On the racks and shelves are Gregory Parkinson caftans made of over-dyed Indian fabric ($415 to $680); GoldDust one-of-a-kind floaty print dresses ($180 to $475); Goddis fringed cardigans and ponchos ($220 to $285); Alex & Lee artisanal crystal collage necklaces ($1,900 to $2,200); Heyoka fringed leather bags and neck pieces and Calleen Cordero sandals. Mixed in are vintage pieces, including a fringed suede wrap skirt, embroidered denim jacket and beaded moccasins.

Carried over from Nicholson’s old store, a wood and glass display with a sign overhead that says “Beauty Bar” showcases an expansive selection of jewelry, including shell rings, clear bracelets with dried flowers encased inside, serpent rings by Jessica Seaton, and vintage silver and turquoise Native American pieces. There are also beauty products, including body oils, bath salts and lip balms, from Rodin, Sweet Sisters and Persephone.


Nicholson’s own designs are also featured, including brightly colored leather biker jackets with zipper pulls molded into the shape of shark’s teeth, and high-waist leather pants with lacing at the ankles.
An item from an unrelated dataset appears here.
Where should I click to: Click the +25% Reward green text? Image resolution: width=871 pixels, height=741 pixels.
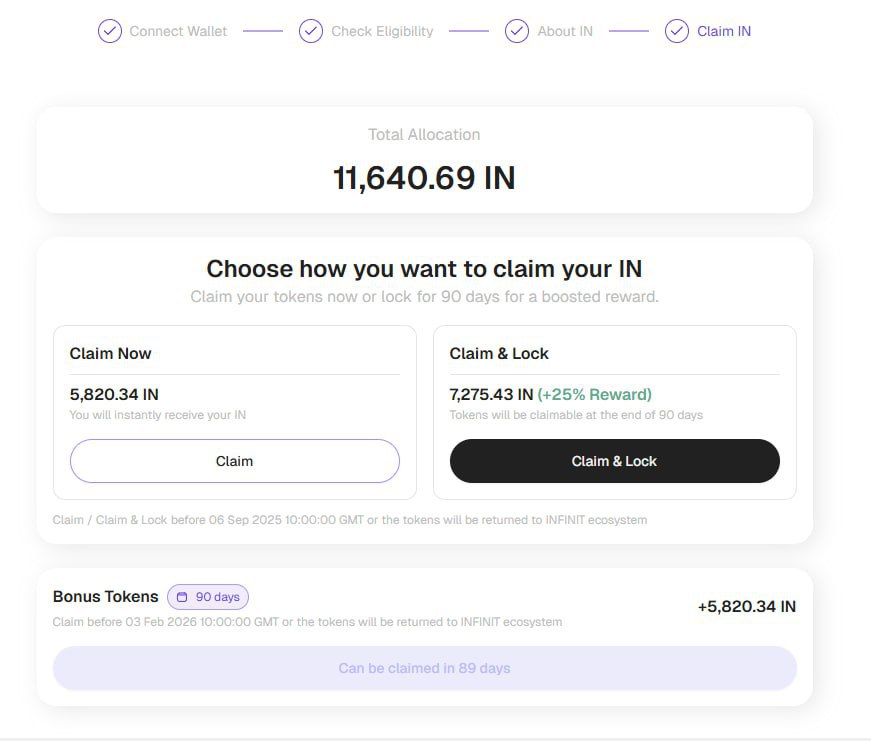click(x=594, y=394)
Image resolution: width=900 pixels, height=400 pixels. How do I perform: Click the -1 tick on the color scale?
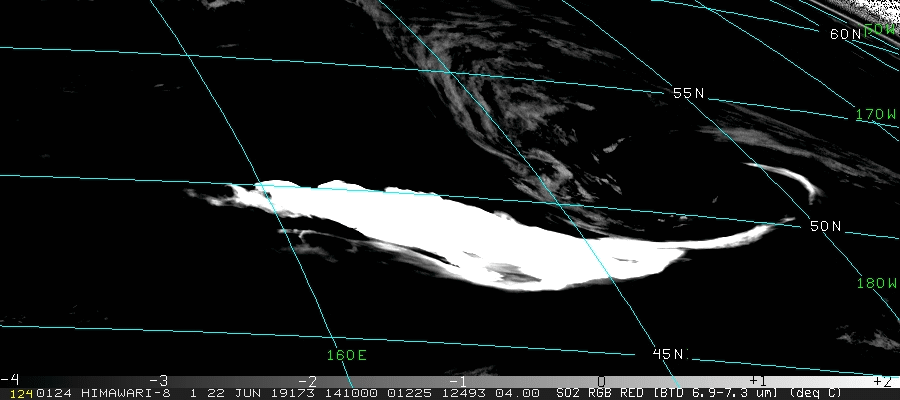457,380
“I love vintage leather pants from the 1970s, but when you put them on, you’re so stiff, you can’t walk. Now there are all these amazing stretch leathers to work with,” she says.

Nicholson has made caftans and kimonos in prints created with L.A. artist Alia Penner. One print is a collage of jewels, along with the Pearl Drop logo. Another, which is used as a lining in the leather jackets, mixes naked 1970s pinups with images of seashells.

“I’m just doing pieces I want to do, not whole categories, so I can go at my own pace,” says Nicholson, who made her first foray into fashion in 2002, launching her line after a short-lived acting career. Back then, she took inspiration from the 1950s, with short, ruffle-back skirts and waitress shirts with the names of her dogs embroidered on the fronts. Saks Fifth Avenue and Henri Bendel picked up a few pieces from the line, and there was an editorial in Italian Vogue. Her campy, fun fashion shows were a mainstay at Los Angeles Fashion Week for a few years, but when she started showing in New York, she wasn’t able to break through to the next level. The grind of the fashion system was getting to her, too, she says, especially the constant travel for runway shows and sales. So she took a break to raise her kids — Sean is 17 and Duke is 13.

About two years ago, Nicholson started designing again, working on leather pieces and selling them at Roseark. She missed the creative process, but also “interacting with customers and making people happy,” she says. “And I felt like there was a niche to fill in this area — higher-end beach vibe.”

With Pearl Drop, she’s off to an auspicious start. And her famous pals are rallying around her.


“Jennifer has the best taste of almost anyone I know,” says singer Belinda Carlisle.

“When Pearl closed, it left a void,” adds actress Jennifer Tilly. “Pearl was a mecca for fashionistas, an eclectic mélange of just the coolest, hippest, most desired pieces. She had things you couldn’t find anywhere else — rare items from couture houses, funky clothes from up-and-coming designers, and great vintage. Nobody has Jen’s sensibility or such a well-developed sense of whimsy.”